### Text shown:

* FAILED: patch "[PATCH] dax: fix data corruption when fault races with write" failed to apply to 4.11-stable tree
@ 2017-05-18 7:26 gregkh
2017-05-18 23:14 ` Ross Zwisler
0 siblings, 1 reply; 3+ messages in thread
From: gregkh @ 2017-05-18 7:26 UTC (permalink / raw)
To: jack, akpm, dan.j.williams, ross.zwisler, stable, torvalds; +Cc: stable
The patch below does not apply to the 4.11-stable tree.
If someone wants it applied there, or to any other stable or longterm
tree, then please email the backport, including the original git commit
id to <stable@vger.kernel.org>.
thanks,
greg k-h
------------------ original commit in Linus's tree ------------------
>From 13e451fdc1af05568ea379d71c02a126295d2244 Mon Sep 17 00:00:00 2001
From: Jan Kara <jack@suse.cz>
Date: Fri, 12 May 2017 15:46:57 -0700
Subject: [PATCH] dax: fix data corruption when fault races with write
Currently DAX read fault can race with write(2) in the following way:
CPU1 - write(2) CPU2 - read fault
dax_iomap_pte_fault()

### Given data:
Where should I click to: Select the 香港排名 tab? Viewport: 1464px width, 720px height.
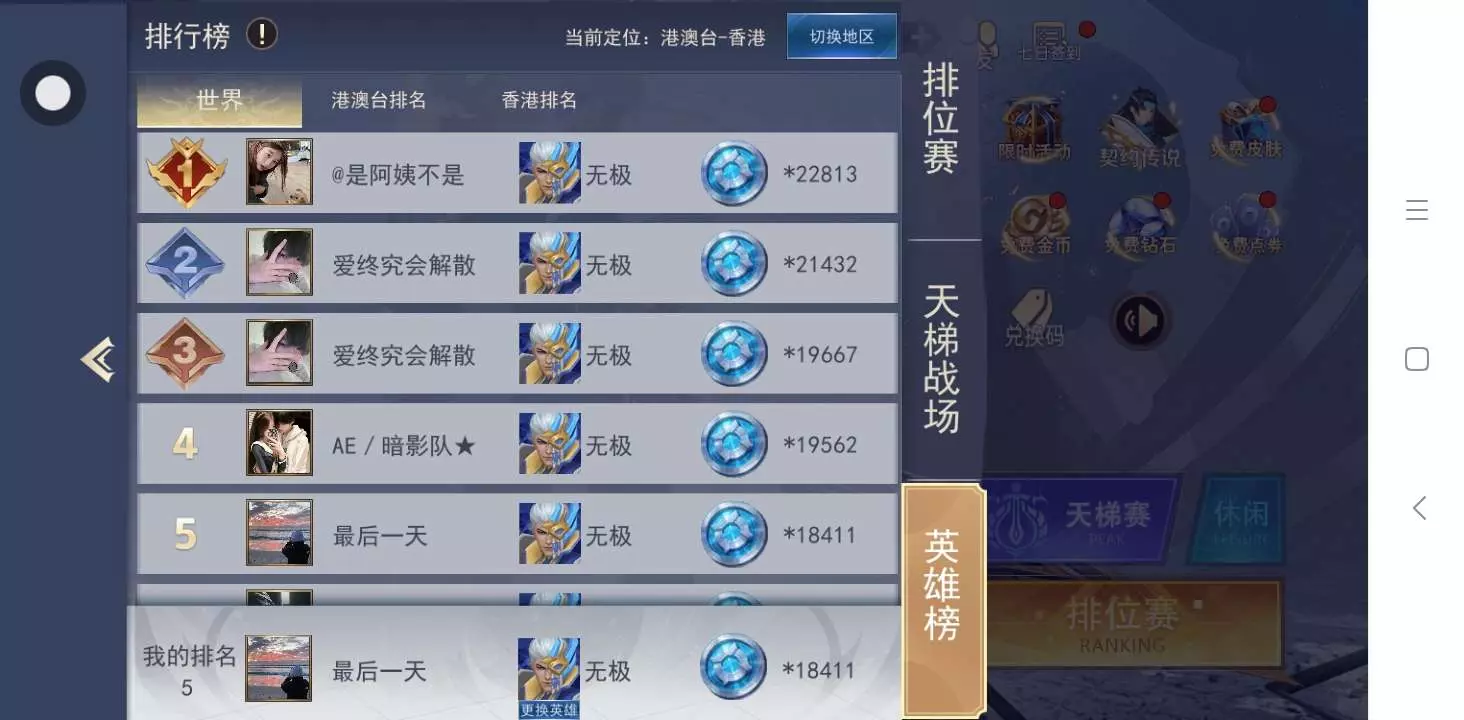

### To-do list:
1. List every recipient named on the "To:" line of the stable-tree patch message.
2. Print the stable-tree patch message verbatim, starting at "If someone wants" and ending at "id to <stable@vger.kernel.org>.".
3. Proceed with the stable-tree patch message from the point where it stops.
The listing is separate material and has no connection to the stable-tree patch message.

### Set of answers:
1. jack, akpm, dan.j.williams, ross.zwisler, stable, torvalds

2.
If someone wants it applied there, or to any other stable or longterm
tree, then please email the backport, including the original git commit
id to <stable@vger.kernel.org>.

3.
->iomap_begin() - sees hole
dax_iomap_rw()
iomap_apply()
->iomap_begin - allocates blocks
dax_iomap_actor()
invalidate_inode_pages2_range()
- there's nothing to invalidate
grab_mapping_entry()
- we add zero page in the radix tree
and map it to page tables
The result is that hole page is mapped into page tables (and thus zeros
are seen in mmap) while file has data written in that place.
Fix the problem by locking exception entry before mapping blocks for the
fault. That way we are sure invalidate_inode_pages2_range() call for
racing write will either block on entry lock waiting for the fault to
finish (and unmap stale page tables after that) or read fault will see
already allocated blocks by write(2).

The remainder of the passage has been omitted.